Científicos de la Universidad de Texas en Austin han desarrollado una interfaz cerebro-computadora (BCI) que permite a las personas con discapacidades motoras jugar videojuegos usando solo sus pensamientos. Liderados por José del R. Millán, estos ingenieros han creado una tecnología revolucionaria que no requiere calibración exhaustiva para cada usuario, facilitando su uso.
Imagina controlar un auto en Mario Kart solo con tu mente. Esta interfaz utiliza inteligencia artificial para autocalibrarse, lo que la hace accesible para muchos sin ajustes individuales. Los usuarios se colocan un gorro con electrodos que captan las señales eléctricas del cerebro, las cuales son traducidas en acciones dentro del juego.

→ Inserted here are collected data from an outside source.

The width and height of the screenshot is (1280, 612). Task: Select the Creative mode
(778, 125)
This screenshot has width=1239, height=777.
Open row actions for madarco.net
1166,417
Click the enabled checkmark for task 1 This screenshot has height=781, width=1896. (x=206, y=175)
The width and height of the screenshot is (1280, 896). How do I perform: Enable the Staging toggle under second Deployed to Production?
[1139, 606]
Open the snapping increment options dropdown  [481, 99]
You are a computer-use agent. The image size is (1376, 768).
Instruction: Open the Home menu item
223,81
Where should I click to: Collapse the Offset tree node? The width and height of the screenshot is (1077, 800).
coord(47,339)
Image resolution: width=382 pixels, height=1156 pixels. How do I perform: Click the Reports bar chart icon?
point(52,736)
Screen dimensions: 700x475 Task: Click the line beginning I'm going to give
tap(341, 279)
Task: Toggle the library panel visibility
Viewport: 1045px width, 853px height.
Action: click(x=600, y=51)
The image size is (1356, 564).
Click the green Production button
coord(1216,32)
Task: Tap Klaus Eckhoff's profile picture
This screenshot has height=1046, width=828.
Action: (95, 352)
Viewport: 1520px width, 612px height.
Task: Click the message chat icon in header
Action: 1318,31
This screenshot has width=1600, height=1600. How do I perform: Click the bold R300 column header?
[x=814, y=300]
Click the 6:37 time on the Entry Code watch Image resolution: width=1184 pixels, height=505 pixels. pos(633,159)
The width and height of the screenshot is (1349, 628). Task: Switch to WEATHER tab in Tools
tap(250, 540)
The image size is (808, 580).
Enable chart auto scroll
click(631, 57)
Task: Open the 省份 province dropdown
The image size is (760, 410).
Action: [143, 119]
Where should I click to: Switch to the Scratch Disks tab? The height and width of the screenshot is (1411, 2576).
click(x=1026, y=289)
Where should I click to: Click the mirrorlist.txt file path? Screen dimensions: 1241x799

Además de videojuegos, este BCI tiene aplicaciones terapéuticas y en la vida diaria. El equipo está desarrollando sillas de ruedas y robots de rehabilitación controlados por el cerebro, mejorando la calidad de vida de personas con discapacidades físicas. Esta tecnología promete transformar la rehabilitación y ofrecer nuevas oportunidades de interacción y tratamiento.
Con cada avance, la BCI no solo abre puertas para el entretenimiento, sino que también ofrece una nueva esperanza para la inclusión y la independencia de las personas con discapacidades motoras, marcando un hito en la tecnología asistiva.